Is anyone here a full timer camper?

I am quite interested in learning about your lifestyle. I would like to know what is it like to be a full timer and what do you guys do?

We are between 2/3 and 3/4 time campers but have met many full timers. We volunteer camp host between 4 and 6 months per year and travel 1-3 months visiting friends, family and vacationing.

Many, many full timers are camp hosts. If you volunteer you generally don’t get paid, but get a free camp site, in great places. You don’t work very hard either, generally 3 1/2 days one week and 4 half days the next. When you’re working your 1/2 day you generally don’t work the entire 1/2 but occasionally you do. If you are a paid work camper you work at least 40 hours/week for very low pay. I’ve heard stories of work campers being taken advantage of by their employers.

Most volunteer camp hosts are retired and do it for the love of traveling and interacting with campers of all ages. We are the opposite of people who want to live in senior enclaves.

We have met a number of younger full timers traveling with their kids. They are all home schoolers. These folks all seem to have some sort of internet jobs. Most of the kids seem personable, out-going and happy.

If you want to check out real full timers you should check out the Escapees forum:

I have an online friend who’s a FT camper with her husband. As the above poster said, she in the retired demographic, and she and her husband have been hosting at a particular campground for a number of years. The camping season there is roughly 5-6 months long. When it’s closed they either host at another campground further south, or they travel, or they visit various relatives and friends.

I don’t know anything about pay or whatnot, but I gather it’s a pittance because she’s mentioned Medicaid and food stamps.

I do know she started FT camping when she and her husband basically lost everything in the midst of the recession on top of a pile of medical bills.
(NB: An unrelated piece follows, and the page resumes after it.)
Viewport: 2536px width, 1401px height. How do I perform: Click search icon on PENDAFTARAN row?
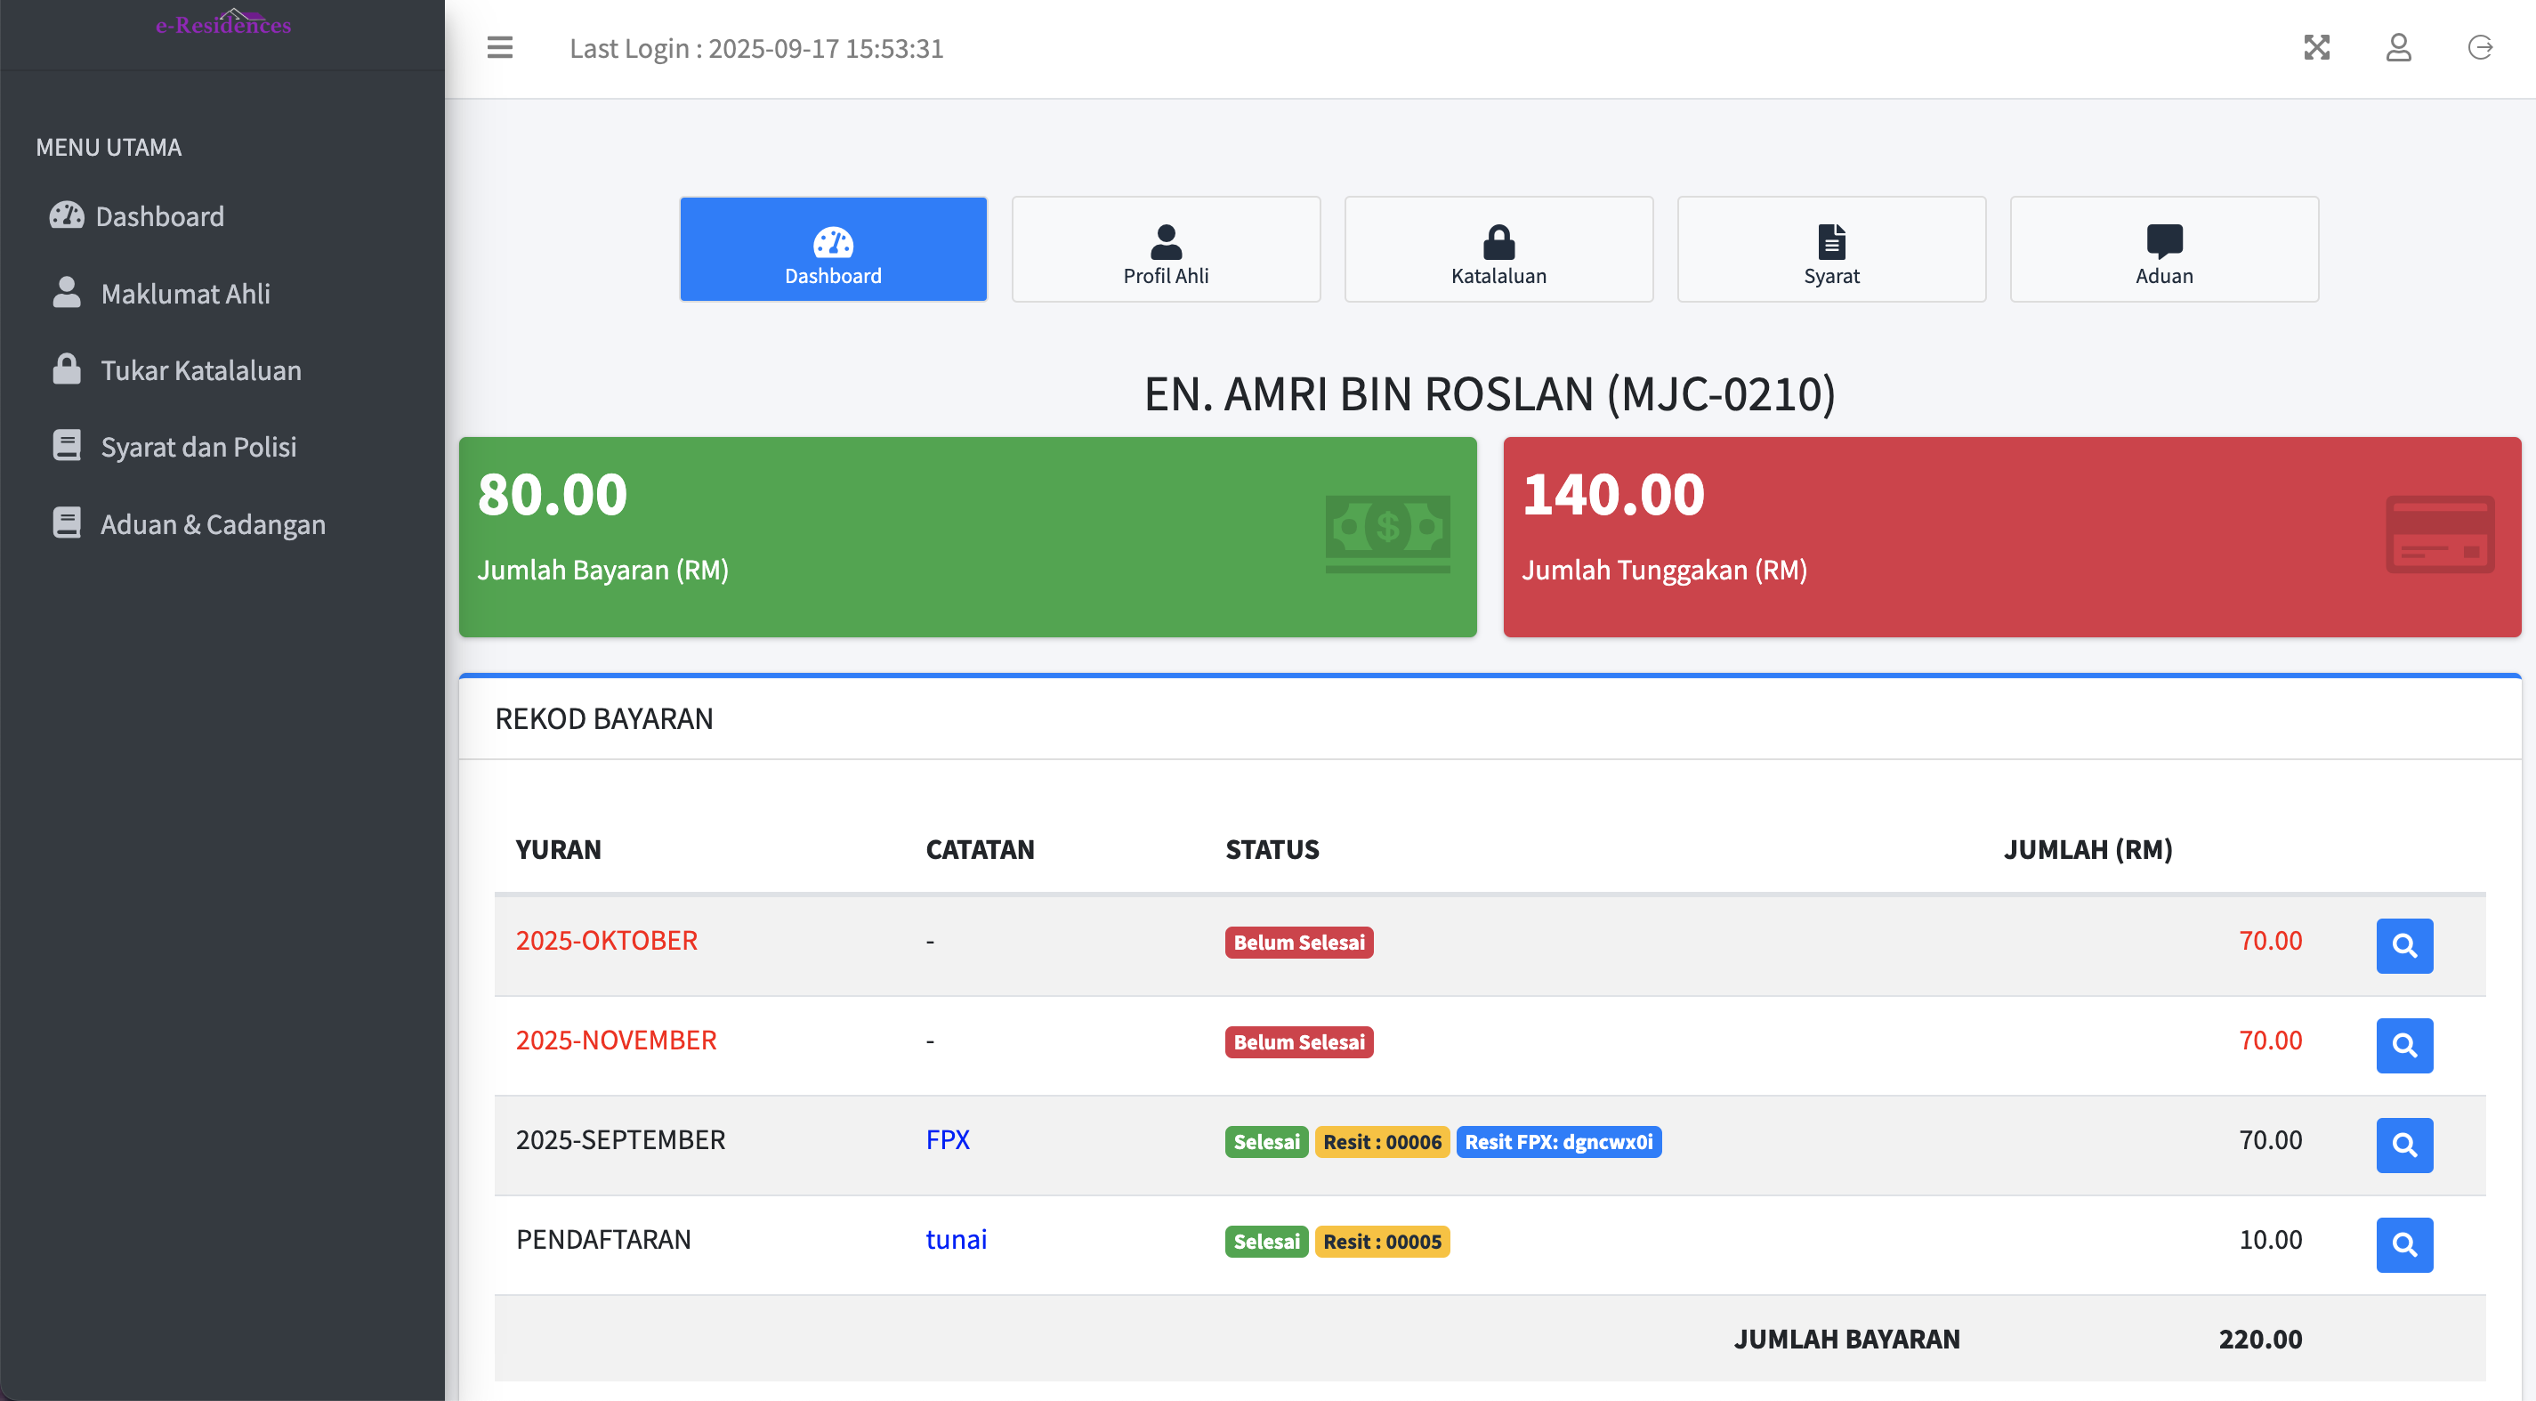2403,1243
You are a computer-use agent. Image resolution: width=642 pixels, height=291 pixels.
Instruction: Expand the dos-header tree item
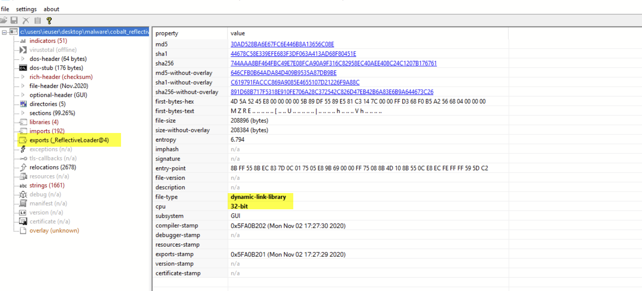coord(23,59)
Their house was foreclosed, so they scraped up what was left in their savings and bought a trailer.

Met a lot of them while traveling in our own RV, but the most time we’ve spent on the road was about five months back in 2009. It’s a lifestyle you either have to really love or to have no choice in the matter. If it’s by choice, then you really have to love being with your partner and not minding small spaces to live in. If privacy and modesty are paramount to you, then life in a motor home is probably not for you. It wouldn’t suit us, as we like having community roots.
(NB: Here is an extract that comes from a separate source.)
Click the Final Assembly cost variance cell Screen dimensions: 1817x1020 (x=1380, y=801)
A lot of the big rig owners end up being snowbirds, parking their rigs in what amounts to a large parking lot in an area that is near their interests: golf, gambling, whatever. Then they use their towed vehicle for transportation. Seems pointless to me, but to each his own. We thought we might like the work-camper life or the camp host situation, but again it has to suit your nature, and you have to be willing to do the job in campgrounds that aren’t Yosemite or other world wonders.

So we spend a few days or a few weeks or a month doing what we like to do, which is visit an area and see everything there is to see there. We do this several times each year and have probably visited at least 40 national parks, preserves, monuments, etc. over the past 5-8 years, and countless state parks. We’ll be taking a month this summer to head out to the Midwest.

My strongest recommendation to anyone contemplating the full-timer lifestyle is to rent a motor home for a month, longer if you can afford it, and see what living out of a box really entails. The used RV lots are full of rigs that retirees have run out and bought as their dream retirement vehicle, then discovered that they really can’t stand each other 24/7, and that they now own a rapidly deteriorating and depreciating asset that sucks down fuel like a frat boy at a kegger.